Le «forze di mercato»
«L’efficacia del vaccino diventerà determinante sia per la domanda di mercato che per la determinazione del prezzo; è una significativa opportunità per il nostro vaccino. Il passaggio da pandemia a endemia è un’opportunità per noi». Discorsi analoghi sul rialzo dei prezzi sono stati fatti agli investitori anche dalle altre aziende, come Moderna («se la situazione evolve in stile epidemia stagionale potremo chiedere un prezzo diverso») e J&J («da qui al 2022 vediamo il vaccino più come opportunità commerciale»).
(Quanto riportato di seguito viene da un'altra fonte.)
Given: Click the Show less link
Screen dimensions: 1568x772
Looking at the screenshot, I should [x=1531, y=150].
Attenzione, il rialzo dei prezzi è già tangibile: nei nuovi contratti siglati dall’Unione europea con Pfizer, al quale Bruxelles ha garantito una posizione quasi monopolistica, l’azienda ha già ottenuto un rialzo del 25 per cento a dose, nonostante – come spiega D’Amelio stesso agli investitori – col tempo diminuisca il costo di produzione.
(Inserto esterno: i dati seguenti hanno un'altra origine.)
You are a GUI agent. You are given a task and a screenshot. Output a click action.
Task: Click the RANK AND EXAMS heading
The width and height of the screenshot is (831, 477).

Cosa aspettarsi per il futuro? Stando alle previsioni di Pfizer stessa in quegli incontri, i prezzi potranno lievitare fino a 148 euro – e 175 dollari – a dose. Negli Usa, dove il vaccino Pfizer contro lo pneumococco costa già sui 200 dollari, David E. Mitchell di Patients for affordable drugs ha stimato che i costi per il sistema sanitario Usa di una vaccinazione annuale anti Covid sarebbe di 45 miliardi di dollari, se una dose ne costasse 175 dollari; l’aumento della spesa in farmaci sarebbe del 9 per cento. Effetti sulla spesa sanitaria pubblica, oltre che costi da privilegiati.
Disuguaglianze globali
Intanto le disuguaglianze globali di accesso ai vaccini permangono. Nei paesi ad alto reddito quasi sette persone su dieci hanno completato il ciclo vaccinale, in quelli poveri due su cento. Ecco perché da settimane ormai la Organizzazione mondiale della sanità dice che piuttosto che dare richiami indiscriminatamente a tutti nei paesi dei già vaccinati, bisogna vaccinare il sud globale, col rischio altrimenti – per tutti – che si moltiplichino le varianti.
Finora però sia l’Unione europea che Big Pharma non solo vanno avanti con la terza dose – in Israele si parla già della quarta – ma difendono ostinatamente i brevetti e la proprietà intellettuale in mano alle farmaceutiche. Al contempo, come mostrano i dati, le donazioni promesse non procedono affatto.
Nessuno nel sud globale può pensare che si sia usciti dalla fase di emergenza pandemica. In compenso però nei paesi ricchi si è già avanti sui richiami, e questo consente alle aziende una nuova fase di “prezzi di mercato”. In sintesi, più profitti per loro; anche se ricerca e sviluppo sono dovuti anche ai (nostri) soldi pubblici. La svolta sui prezzi è possibile perché i governi, e l’Unione europea in particolare, lo consentono: Bruxelles tiene in ostaggio la deroga sui brevetti chiesta da oltre cento paesi, e sostenuta anche dagli Usa. A fine novembre all’Organizzazione mondiale del commercio si torna a discuterne. Chissà che il costo salato non imponga una riflessione a Bruxelles.